HA invoice is now pending in Congress to give the Consumer Product Safety Commission an explicit directive to create mandatory federal standards for how to safely build and import batteries. (Without this, CPSC does not have the regulatory authority to make a mandatory standard on its own).
New York Democratic Senators Chuck Schumer and Kristin Gillibrand and Rep. Ritchie Torres (D-The Bronx) started a push last year for legislation to give the commission the notice it needs to expedite the new rules.
Without that permission, said Will Wallace, associate director of safety policy at Consumer Reports, manufacturers would have to comply with safety standards only voluntarily — something many e-bike and e-scooter manufacturers have ignored.
“We’re nowhere near substantial compliance,” Wallace said. Without this, poorly made products flood the market, leading to battery malfunctions, explosions and fires.
As the bill moved through the House of Representatives, Wallace noted, it had a remarkable base of support. Last spring, an early hearing on the bill at the CPSC saw disparate stakeholders all saying the same thing: Please regulate.
“It was incredibly surprising because … you had 15 or 20 different people there from industry, from consumer groups, from the FDNY and everyone was there saying, We need a federal rule,” Wallace said.
Last fall, the bill achieved a rare occurrence in the divided, Republican-led House: unanimous approval.
Just after that the chaotic hunt for a playful new speaker, the battery bill sailed quietly through its subcommittee in early November. It again passed the House Energy and Commerce Committee unanimously in early December.
“This bill had universal support and was voted on with members on the record. It was voted unanimously on a bipartisan basis,” Wallace said.
From there, the bill must go to the floor of the House for a vote by the entire body. Representative Ritchie Torres told News 12 Bronx earlier this month that “we’re confident we’re going to pass it on a bipartisan basis this year.”
The move is encouraging, consumer product safety experts say, but it won’t just be an overnight fix.
First, the bill must be cleared in the Senate. Questions to Schumer and Gillibrand’s office were not immediately returned about their status there.
Even if the bill passes the full Chamber, and does the same in the Senate, a mandatory standard does not begin to apply to the industry for at least another year, experts said.
Still, the legislation is a good step for Ibrahim Jilani, director of consumer technology at UL Solutions, the product safety company formerly known as Underwriters Laboratories.
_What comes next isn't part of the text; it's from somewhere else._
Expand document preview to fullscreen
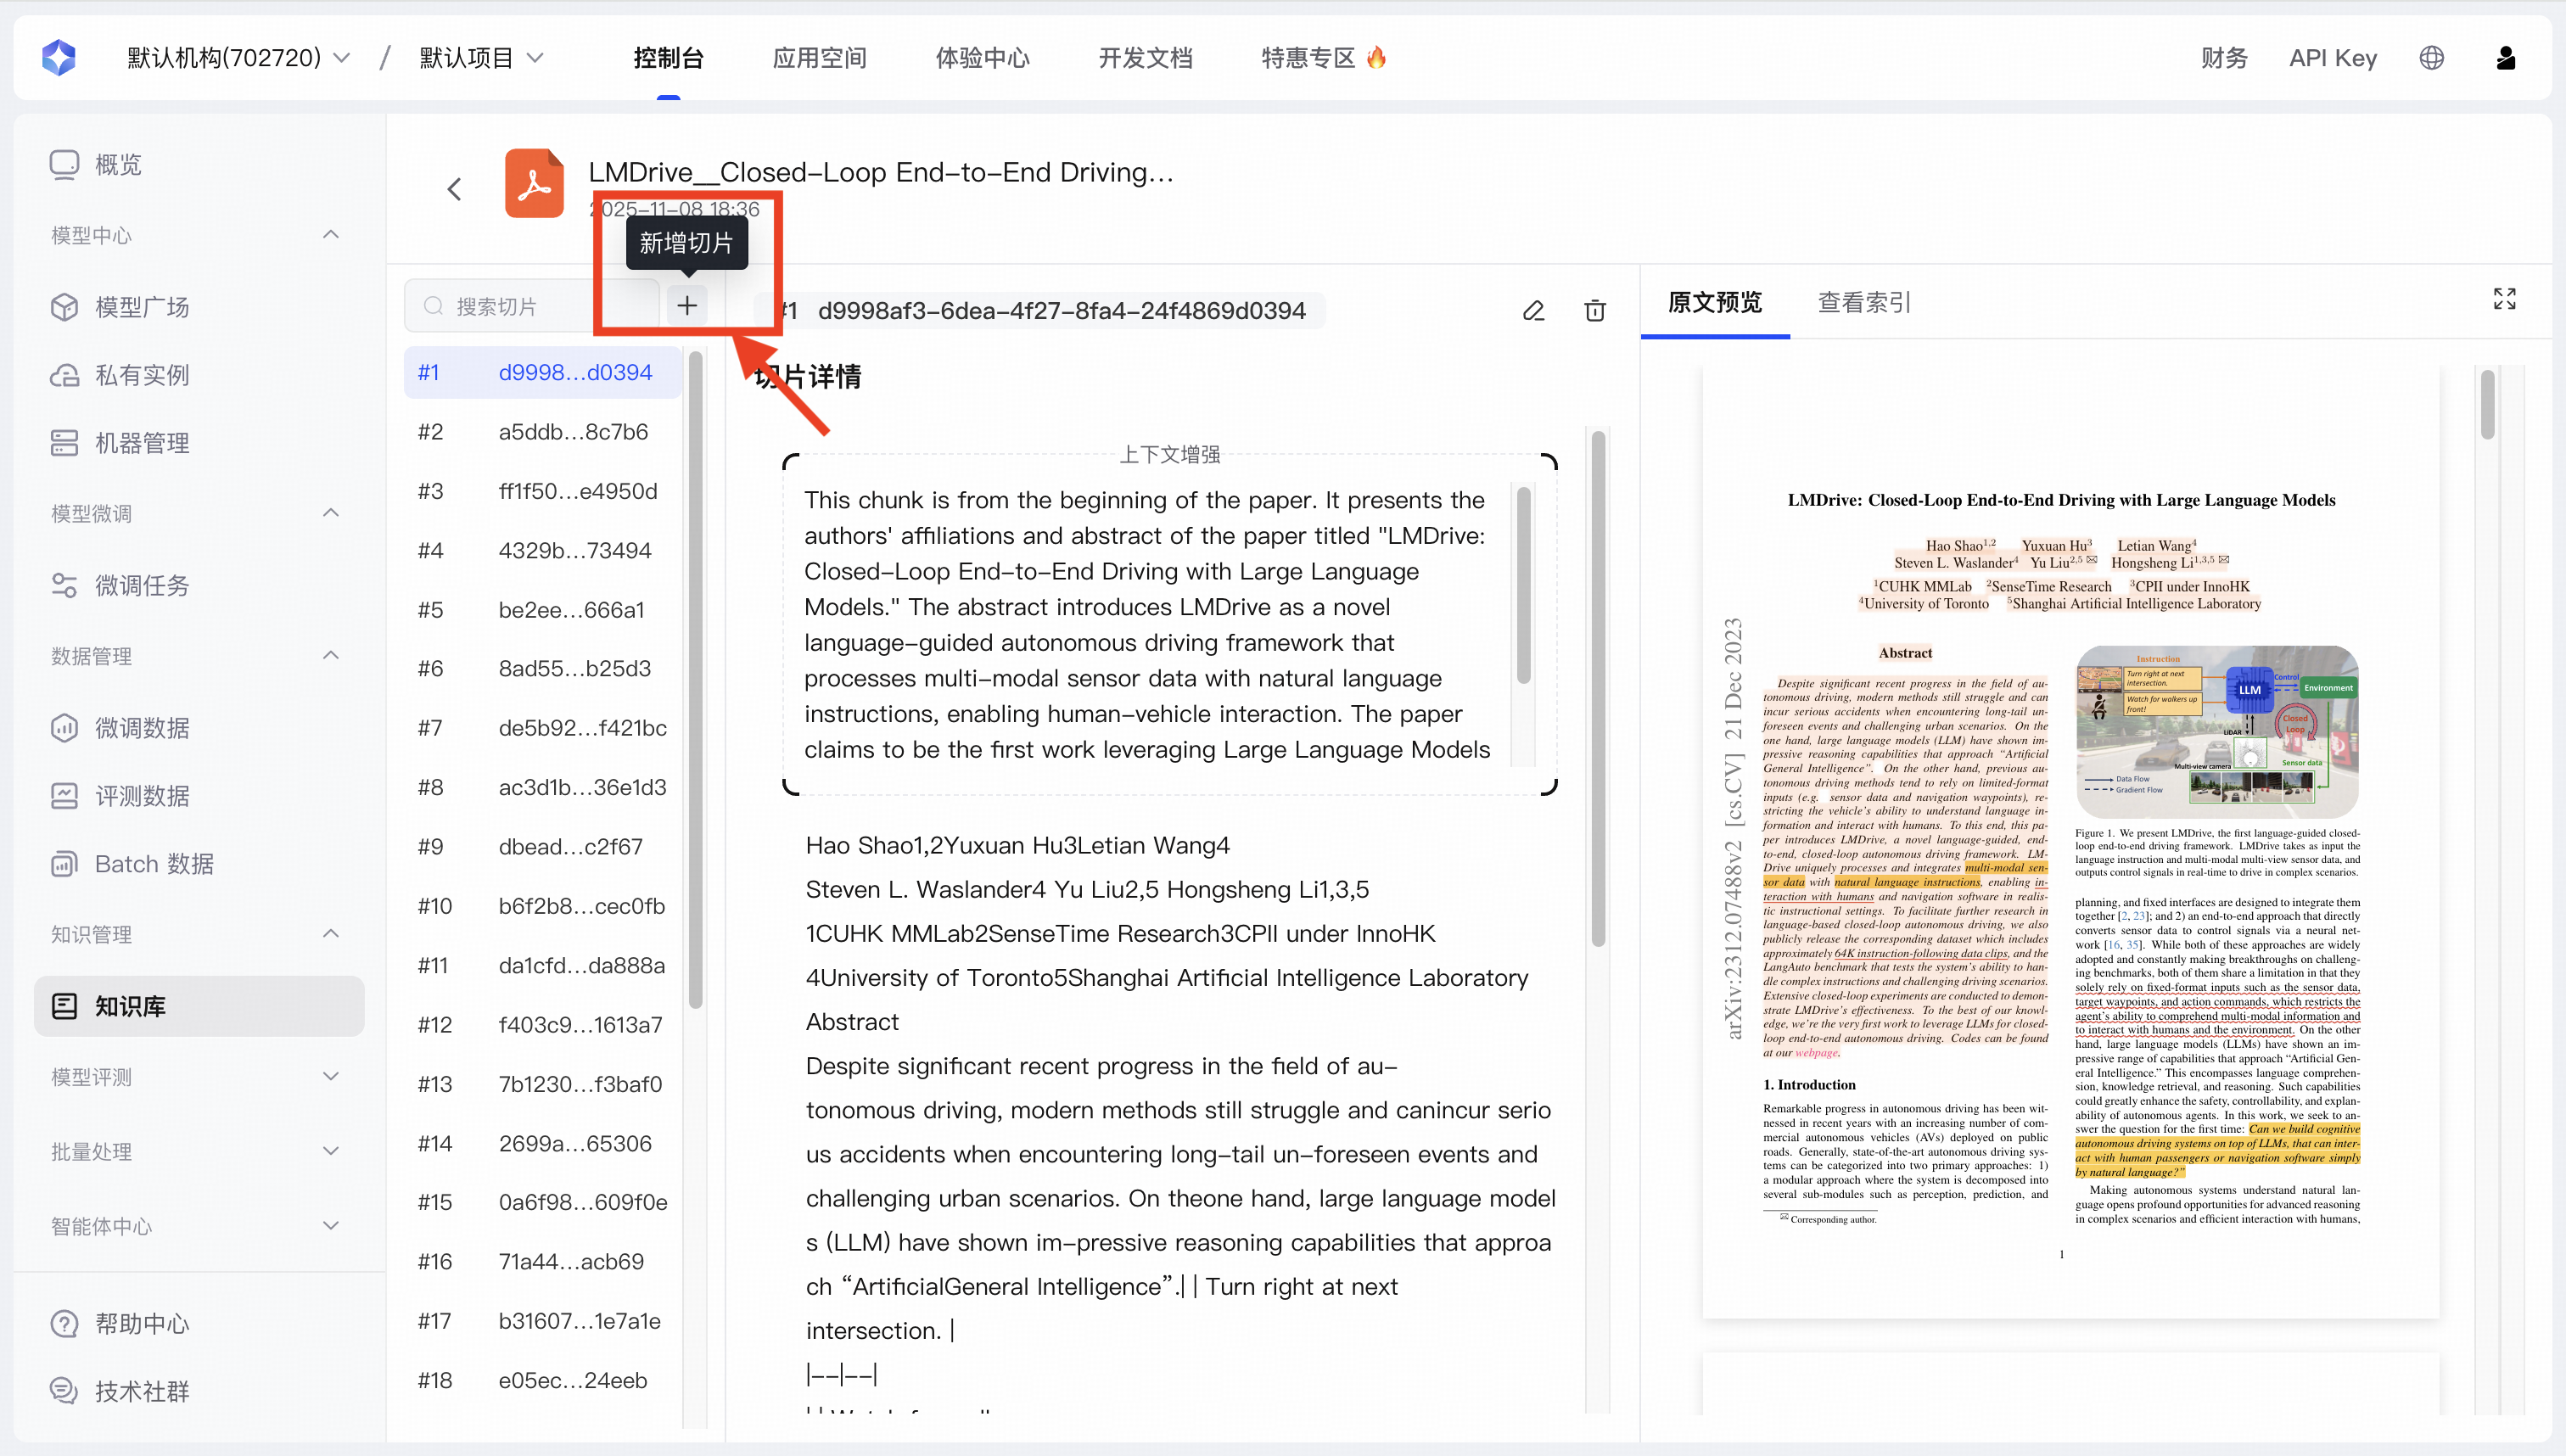The width and height of the screenshot is (2566, 1456). (x=2504, y=299)
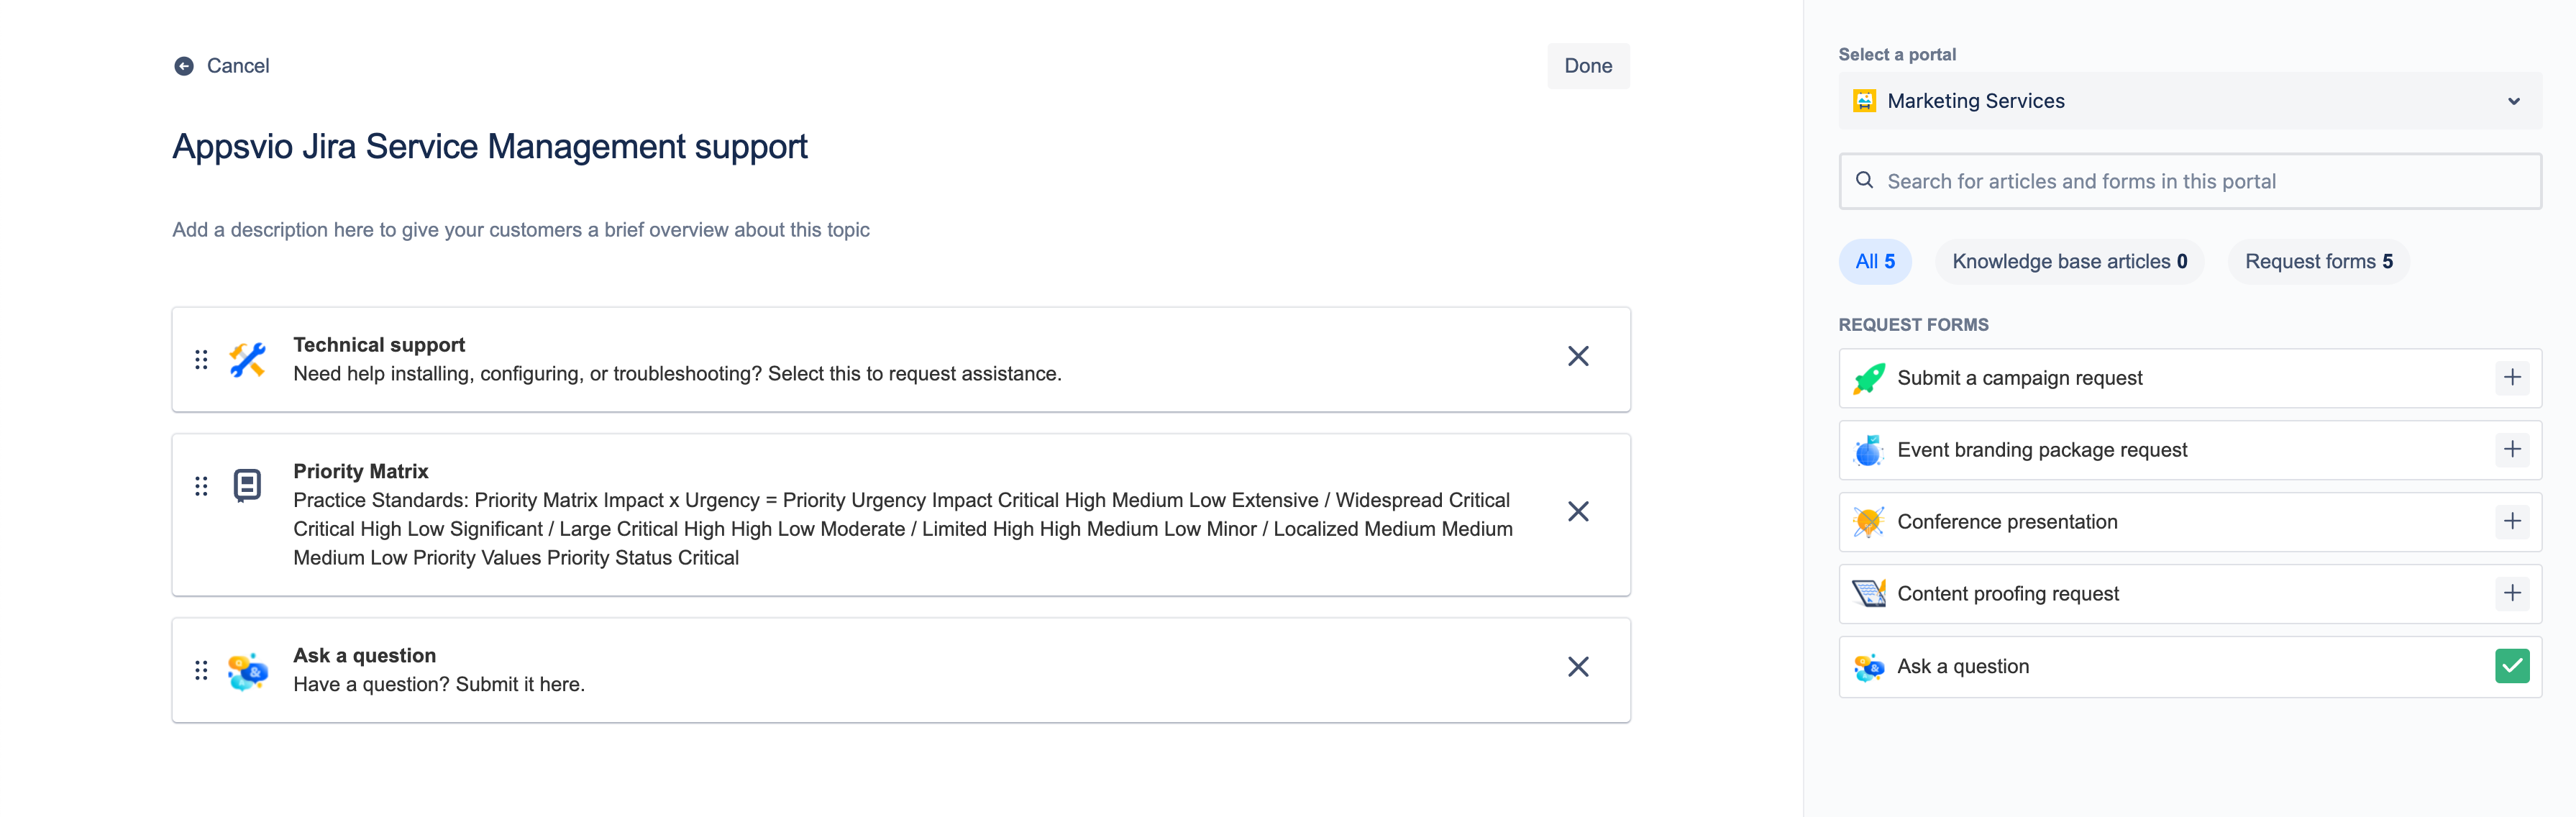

He said he constantly hears from fire officials in the United States trying to figure out how to stem the tide of e-bike and e-scooter battery fires. Some are trying to replicate the local legislation that New York City created.
“I get calls from every fire department you can imagine in this country,” he said.
New York fire officials have been particularly vocal on the subject. Earlier this month, FDNY Commissioner Laura Kavanagh traveled to Washington, DC to speak about the issue at the United States Conference of Mayors. She emphasized that the problem is “for nothing [only] a New York problem.”
“We met with a bipartisan group of legislators on the Hill yesterday and each of them had a lithium-ion battery fire in their district,” he said in January. 18 visits.
To Jilani, the solution is not only to regulate these specific lithium-ion batteries, but to make a federal mandate for any devices operated by lithium-ion batteries “or it will just reappear under another group of products and then there will be more. loss of life, more property damage, more injuries,” he said.
If you add up all the people who have been injured, died or had property damaged by various lithium-ion batteries over the years — from power banks, to hoverboards, vaping devices and power tools — Jilani says that it’s not just a few hundred but dozens. of thousands of people.
“This is a commitment to keep people safe from dangerous goods. And it’s been an ongoing epidemic for a decade,” he said.